We eat well. I still make meals at home from real foods (grassfed meats and dairy including butter and free roaming preferably pastured eggs, coconut and olive oil, lots of fresh fruit and vegetables, wild fish) and we feel good. The way our clothes fit show the improvement yet, and I'm embarrassed to say, my real exercise is my fingertips on the key board. I'd still love to have more muscle definition and lift weights but I guess I don't want it badly enough or I would have started already. Either way I'm feeling good about my family and our level of health.

Food is so important. It is what nourishes our body and our soul. It is amazing that we so freely gave up the thing that sustains us as beings and attaches us to the world to big agri-biz.
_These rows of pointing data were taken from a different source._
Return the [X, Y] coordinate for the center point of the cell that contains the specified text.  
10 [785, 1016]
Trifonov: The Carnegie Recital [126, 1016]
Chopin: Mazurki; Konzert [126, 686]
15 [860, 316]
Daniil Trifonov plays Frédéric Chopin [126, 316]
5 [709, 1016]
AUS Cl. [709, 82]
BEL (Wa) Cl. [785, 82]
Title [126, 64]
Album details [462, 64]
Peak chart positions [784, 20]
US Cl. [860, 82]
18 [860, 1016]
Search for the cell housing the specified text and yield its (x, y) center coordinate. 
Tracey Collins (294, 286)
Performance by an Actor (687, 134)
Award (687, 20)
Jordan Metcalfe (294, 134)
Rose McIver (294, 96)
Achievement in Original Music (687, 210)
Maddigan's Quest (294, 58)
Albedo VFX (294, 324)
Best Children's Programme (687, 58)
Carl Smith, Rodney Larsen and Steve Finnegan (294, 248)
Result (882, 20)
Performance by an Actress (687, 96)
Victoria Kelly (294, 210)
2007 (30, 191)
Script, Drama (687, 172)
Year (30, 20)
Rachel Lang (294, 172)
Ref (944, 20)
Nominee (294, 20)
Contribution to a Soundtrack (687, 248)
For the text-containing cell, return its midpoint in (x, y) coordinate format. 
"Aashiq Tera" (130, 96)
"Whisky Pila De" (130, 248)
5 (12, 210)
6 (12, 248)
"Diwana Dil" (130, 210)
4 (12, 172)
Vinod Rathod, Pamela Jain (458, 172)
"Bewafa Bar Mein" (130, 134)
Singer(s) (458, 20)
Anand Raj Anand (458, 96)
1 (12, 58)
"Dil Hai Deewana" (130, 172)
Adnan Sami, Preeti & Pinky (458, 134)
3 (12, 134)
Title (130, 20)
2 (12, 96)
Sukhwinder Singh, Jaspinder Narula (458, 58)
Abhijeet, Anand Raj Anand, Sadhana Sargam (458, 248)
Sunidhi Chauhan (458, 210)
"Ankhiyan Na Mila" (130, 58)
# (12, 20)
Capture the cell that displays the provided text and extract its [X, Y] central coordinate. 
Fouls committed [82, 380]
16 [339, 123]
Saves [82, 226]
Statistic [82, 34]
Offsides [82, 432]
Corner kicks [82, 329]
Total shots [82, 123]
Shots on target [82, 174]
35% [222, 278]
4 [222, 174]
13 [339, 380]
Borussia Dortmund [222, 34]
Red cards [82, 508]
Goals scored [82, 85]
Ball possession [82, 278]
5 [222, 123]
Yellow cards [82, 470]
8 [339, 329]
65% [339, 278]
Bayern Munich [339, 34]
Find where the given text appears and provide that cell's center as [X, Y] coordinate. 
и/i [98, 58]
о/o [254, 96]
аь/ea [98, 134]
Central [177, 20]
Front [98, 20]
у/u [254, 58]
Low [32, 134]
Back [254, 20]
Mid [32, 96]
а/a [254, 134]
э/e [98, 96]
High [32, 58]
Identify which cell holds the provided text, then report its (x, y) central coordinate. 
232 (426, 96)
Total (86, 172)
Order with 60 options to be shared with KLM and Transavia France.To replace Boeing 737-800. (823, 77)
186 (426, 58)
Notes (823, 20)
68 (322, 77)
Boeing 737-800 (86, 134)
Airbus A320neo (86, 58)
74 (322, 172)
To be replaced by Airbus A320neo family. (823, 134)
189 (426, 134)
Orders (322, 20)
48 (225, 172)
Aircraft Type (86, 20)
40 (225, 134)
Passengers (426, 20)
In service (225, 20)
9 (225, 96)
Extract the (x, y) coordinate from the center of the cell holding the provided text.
They do not have our health as their goal, even when the label shouts out some bold benefit. Understandably, their focus is their bottom line, not ours. If we choose real foods, those without a long list of ingredients, if we choose to get back in the kitchen, if we choose to cook and eat with friends and to prepare meals together, then we will have succeeded in finding real food and taking back our life amongst the chaos of what they tell us is food.

What we eat is such a big choice we make each day. We set an example for children in how and what we eat. We impact the planet in the choices we make in our food: from the packaging, the fuel used to transport it, the chemicals used to create it, the family farms we are supporting in other countries, the small communities that need our support despite that item being a bit more money than another made from the giant factory farm. We need to take responsibility for that act instead of food being a last thought when we are just starving.

I still sit in disbelief that fast food chains exist. Certainly I understand the convenience and the price, but what is the real cost? I guess if it were a more immediate and direct link, it would be easier to give it up, but it's not. Many still do not correlate the disease, our societal obesity, our lack of health with the fast food chains, with the fact that there are only a handful of the same big food distributors that service all the restaurants, with the sad truth that we have freely offered up our food choices so that we can run in and grab something because we think that adds to our life.

To me food is life. Food creates memories. Food joins the family and can even bring peace. We really are what we eat and what we choose to eat impacts our world and our future.